Actually I'm not sure you need to find the point of intersection at all. Since the furthest away things ever get in the r-direction is $\cos(\theta)$ I'm pretty sure you can just do the area of the $\cos(\theta)$ (1), minus this integral: $$ 4\int_{-\pi/2}^{\pi/2} \int_{0}^{\cos(\theta} r\cos(3\theta) \ dr \ d\theta $$

Answer 2

The above answer is incorrect (it equals approximately $0.53$ which is larger than half the area of the circle, which is impossible).

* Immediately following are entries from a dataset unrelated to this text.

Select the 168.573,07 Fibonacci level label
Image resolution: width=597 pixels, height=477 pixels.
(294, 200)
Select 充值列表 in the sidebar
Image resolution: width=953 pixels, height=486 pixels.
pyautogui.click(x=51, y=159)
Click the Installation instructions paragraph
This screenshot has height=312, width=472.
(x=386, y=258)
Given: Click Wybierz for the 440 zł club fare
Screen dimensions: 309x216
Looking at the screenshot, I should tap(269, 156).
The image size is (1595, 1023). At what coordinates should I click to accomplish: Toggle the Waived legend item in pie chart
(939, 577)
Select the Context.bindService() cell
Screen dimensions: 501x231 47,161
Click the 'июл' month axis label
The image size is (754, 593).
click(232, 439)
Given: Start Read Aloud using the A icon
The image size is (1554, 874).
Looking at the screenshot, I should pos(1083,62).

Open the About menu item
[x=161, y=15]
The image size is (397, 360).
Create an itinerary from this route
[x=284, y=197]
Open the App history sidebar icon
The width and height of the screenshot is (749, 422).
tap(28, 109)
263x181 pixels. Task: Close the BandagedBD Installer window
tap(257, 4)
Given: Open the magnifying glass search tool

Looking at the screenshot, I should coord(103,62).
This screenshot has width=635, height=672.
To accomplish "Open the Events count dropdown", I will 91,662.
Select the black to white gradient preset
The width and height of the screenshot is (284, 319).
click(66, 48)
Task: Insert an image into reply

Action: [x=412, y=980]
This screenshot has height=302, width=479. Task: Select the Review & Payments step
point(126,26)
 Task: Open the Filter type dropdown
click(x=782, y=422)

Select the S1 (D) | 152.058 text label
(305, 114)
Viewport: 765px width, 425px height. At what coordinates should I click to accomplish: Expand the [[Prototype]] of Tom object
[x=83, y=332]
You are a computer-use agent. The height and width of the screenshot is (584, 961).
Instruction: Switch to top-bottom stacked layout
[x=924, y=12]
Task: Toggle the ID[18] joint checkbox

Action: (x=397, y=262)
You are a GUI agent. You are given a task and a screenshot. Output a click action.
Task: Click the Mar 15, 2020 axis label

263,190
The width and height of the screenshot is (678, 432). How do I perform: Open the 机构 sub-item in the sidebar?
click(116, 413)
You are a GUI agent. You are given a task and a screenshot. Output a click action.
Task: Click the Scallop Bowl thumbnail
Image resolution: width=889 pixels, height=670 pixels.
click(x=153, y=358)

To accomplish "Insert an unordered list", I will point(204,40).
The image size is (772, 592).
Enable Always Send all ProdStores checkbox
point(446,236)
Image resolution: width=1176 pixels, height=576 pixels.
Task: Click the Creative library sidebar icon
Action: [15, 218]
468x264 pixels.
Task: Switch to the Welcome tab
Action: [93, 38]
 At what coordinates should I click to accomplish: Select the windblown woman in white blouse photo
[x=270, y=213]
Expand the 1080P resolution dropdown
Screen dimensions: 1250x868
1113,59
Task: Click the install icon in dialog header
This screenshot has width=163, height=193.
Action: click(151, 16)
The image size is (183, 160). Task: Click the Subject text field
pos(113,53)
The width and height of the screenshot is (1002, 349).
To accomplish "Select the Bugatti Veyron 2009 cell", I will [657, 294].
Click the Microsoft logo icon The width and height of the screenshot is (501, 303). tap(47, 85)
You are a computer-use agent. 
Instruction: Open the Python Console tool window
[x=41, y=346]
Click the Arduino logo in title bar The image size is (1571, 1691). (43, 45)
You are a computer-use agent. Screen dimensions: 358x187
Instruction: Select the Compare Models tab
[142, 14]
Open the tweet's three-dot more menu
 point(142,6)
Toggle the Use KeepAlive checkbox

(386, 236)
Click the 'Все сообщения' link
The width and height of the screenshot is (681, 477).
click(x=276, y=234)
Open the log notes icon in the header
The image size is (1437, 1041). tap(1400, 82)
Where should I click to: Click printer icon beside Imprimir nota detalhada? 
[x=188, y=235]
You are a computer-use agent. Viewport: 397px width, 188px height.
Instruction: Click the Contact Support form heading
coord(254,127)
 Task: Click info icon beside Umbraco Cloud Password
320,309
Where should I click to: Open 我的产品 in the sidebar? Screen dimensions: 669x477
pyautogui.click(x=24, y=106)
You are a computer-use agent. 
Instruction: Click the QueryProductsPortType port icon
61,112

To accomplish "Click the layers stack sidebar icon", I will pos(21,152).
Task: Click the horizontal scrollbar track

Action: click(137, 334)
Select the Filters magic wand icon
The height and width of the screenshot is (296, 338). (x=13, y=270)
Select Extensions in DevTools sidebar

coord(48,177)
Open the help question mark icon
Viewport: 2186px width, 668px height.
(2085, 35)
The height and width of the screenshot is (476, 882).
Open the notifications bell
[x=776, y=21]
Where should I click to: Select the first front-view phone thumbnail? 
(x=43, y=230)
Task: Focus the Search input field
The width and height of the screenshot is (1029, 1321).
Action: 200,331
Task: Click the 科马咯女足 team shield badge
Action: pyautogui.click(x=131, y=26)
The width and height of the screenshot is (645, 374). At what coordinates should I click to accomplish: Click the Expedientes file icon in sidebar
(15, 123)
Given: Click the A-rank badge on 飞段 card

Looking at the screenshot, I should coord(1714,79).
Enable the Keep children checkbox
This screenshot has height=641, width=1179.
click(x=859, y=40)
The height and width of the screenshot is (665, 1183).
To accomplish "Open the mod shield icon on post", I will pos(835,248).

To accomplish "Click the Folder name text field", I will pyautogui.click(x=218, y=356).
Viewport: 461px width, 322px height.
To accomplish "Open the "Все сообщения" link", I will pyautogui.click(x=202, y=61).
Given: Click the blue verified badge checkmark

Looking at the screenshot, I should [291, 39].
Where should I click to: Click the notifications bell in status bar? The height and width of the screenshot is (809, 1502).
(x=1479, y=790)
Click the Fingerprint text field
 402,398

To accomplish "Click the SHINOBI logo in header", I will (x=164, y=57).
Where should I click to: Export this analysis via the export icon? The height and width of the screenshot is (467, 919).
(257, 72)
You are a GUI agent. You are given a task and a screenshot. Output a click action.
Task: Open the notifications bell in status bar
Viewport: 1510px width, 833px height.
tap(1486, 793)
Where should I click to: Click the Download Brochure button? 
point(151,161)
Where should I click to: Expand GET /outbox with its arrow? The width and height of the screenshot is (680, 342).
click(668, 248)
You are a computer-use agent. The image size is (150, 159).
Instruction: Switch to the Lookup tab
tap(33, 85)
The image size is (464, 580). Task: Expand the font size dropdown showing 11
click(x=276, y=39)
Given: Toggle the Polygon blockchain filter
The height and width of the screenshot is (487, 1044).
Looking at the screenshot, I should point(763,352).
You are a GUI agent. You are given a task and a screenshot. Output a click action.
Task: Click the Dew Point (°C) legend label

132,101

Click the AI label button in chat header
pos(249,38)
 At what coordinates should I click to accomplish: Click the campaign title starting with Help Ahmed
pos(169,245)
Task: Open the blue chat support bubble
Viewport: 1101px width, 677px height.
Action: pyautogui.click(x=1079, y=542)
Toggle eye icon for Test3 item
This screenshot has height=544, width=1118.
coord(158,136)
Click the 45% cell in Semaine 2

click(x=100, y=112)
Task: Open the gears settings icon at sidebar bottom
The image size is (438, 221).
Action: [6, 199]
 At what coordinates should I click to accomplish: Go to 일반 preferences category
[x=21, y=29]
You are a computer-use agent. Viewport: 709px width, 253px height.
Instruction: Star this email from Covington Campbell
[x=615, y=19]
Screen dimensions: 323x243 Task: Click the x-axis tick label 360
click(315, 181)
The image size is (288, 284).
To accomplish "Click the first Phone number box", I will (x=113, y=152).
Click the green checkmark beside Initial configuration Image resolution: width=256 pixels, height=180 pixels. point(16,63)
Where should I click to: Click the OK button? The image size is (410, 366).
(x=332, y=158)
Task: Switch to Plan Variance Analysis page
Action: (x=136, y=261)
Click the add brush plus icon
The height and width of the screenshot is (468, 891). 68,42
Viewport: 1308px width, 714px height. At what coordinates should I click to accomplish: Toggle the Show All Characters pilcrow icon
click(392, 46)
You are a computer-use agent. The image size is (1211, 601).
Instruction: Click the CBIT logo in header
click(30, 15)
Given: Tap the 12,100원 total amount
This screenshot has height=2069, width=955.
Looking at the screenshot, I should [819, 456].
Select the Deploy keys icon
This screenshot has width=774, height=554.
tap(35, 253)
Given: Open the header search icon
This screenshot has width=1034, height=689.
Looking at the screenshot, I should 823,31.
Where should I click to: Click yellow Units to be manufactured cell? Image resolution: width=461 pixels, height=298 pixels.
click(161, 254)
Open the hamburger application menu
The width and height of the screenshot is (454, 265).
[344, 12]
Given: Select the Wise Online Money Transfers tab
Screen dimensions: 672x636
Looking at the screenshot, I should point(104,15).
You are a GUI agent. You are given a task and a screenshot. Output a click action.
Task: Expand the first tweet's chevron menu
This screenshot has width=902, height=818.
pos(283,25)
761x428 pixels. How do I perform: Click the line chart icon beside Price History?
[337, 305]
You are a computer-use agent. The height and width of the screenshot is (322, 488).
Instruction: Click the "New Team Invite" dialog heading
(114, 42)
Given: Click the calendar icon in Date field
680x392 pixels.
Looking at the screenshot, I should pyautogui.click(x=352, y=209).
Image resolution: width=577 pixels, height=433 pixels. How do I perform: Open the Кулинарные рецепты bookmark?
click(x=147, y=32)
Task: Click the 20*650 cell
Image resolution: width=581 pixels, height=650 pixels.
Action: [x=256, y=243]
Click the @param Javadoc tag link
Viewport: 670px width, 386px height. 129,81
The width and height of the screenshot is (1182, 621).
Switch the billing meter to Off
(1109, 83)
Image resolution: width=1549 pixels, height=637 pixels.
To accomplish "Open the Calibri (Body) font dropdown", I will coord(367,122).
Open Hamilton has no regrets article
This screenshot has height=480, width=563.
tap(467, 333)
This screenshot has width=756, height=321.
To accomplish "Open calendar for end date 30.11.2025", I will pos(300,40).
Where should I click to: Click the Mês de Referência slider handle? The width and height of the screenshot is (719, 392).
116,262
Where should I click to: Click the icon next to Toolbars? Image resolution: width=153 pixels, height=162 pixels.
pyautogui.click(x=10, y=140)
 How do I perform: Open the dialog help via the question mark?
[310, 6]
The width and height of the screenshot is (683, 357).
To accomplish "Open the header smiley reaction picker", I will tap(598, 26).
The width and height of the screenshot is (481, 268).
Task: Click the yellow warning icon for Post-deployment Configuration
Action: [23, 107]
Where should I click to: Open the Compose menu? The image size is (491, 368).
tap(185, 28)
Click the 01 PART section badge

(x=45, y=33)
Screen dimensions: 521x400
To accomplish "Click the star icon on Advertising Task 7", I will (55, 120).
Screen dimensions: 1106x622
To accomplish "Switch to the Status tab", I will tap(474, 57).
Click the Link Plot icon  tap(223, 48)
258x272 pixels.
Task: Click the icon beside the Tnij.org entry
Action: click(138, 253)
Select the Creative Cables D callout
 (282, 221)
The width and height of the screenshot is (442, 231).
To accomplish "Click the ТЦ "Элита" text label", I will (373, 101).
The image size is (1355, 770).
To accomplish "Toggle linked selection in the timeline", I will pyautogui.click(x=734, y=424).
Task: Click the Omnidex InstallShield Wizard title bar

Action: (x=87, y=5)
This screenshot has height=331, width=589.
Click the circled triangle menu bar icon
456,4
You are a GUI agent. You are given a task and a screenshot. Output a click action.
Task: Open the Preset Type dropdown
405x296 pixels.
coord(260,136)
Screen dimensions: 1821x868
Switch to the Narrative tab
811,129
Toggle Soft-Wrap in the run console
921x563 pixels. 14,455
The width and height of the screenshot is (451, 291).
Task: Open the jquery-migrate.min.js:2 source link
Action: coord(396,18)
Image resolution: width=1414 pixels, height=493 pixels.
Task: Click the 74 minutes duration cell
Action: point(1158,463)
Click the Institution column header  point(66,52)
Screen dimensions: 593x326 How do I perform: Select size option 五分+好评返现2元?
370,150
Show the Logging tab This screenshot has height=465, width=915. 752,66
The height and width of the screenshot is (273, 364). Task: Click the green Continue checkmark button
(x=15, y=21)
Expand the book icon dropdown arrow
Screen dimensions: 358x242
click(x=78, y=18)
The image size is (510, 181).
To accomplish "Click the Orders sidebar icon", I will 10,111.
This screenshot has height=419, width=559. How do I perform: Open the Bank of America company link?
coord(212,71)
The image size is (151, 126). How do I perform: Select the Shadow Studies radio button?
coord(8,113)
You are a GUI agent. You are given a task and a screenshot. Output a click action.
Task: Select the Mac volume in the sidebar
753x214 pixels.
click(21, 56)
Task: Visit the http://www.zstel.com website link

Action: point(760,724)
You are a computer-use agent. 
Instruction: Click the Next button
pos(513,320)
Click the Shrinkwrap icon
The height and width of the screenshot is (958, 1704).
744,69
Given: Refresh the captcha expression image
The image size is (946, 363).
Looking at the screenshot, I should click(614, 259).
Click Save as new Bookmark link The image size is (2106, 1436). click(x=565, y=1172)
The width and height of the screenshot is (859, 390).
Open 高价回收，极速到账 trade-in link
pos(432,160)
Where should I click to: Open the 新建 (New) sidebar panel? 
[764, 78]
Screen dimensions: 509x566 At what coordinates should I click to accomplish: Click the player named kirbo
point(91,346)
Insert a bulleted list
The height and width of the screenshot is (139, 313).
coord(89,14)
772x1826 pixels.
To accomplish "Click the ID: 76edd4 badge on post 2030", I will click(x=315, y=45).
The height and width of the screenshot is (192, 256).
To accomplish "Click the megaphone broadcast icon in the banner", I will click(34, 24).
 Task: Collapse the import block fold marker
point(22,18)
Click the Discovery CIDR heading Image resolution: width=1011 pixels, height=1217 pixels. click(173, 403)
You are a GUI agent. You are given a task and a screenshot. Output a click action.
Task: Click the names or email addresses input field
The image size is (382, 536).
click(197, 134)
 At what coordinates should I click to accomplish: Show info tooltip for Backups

The area inside a loop of $r=4\cos3\theta$ equals $$ A_1=\int_{-\pi/6}^{\pi/6}\int_0^{4\cos3\theta}r\; drd\theta =\frac{4\pi}{3} $$ The area inside a loop of $r=4\cos3\theta$ and inside the circle $r=\cos\theta$ is given by $$ A_2=A_1-2\int_0^{\cos^{-1}\frac{\sqrt{13}}{4}}\int_{\cos\theta}^{4\cos3\theta}r\; drd\theta = \frac{\sqrt{39}}{16}+\frac{15\cos^{-1}(\frac{\sqrt{13}}{4})}{2} $$ And finally, the wanted area is the area of the circle $r=\cos\theta$ minus $A_2$: $$ A=\frac{\pi}{4}-A_2 =\frac{8\pi}{3}-\frac{\sqrt{39}}{16}+\frac{15\cos^{-1}(\frac{\sqrt{13}}{4})}{2} \approx 0.346 $$

The answer seems reasonable, as it is approximately have the area of the circle.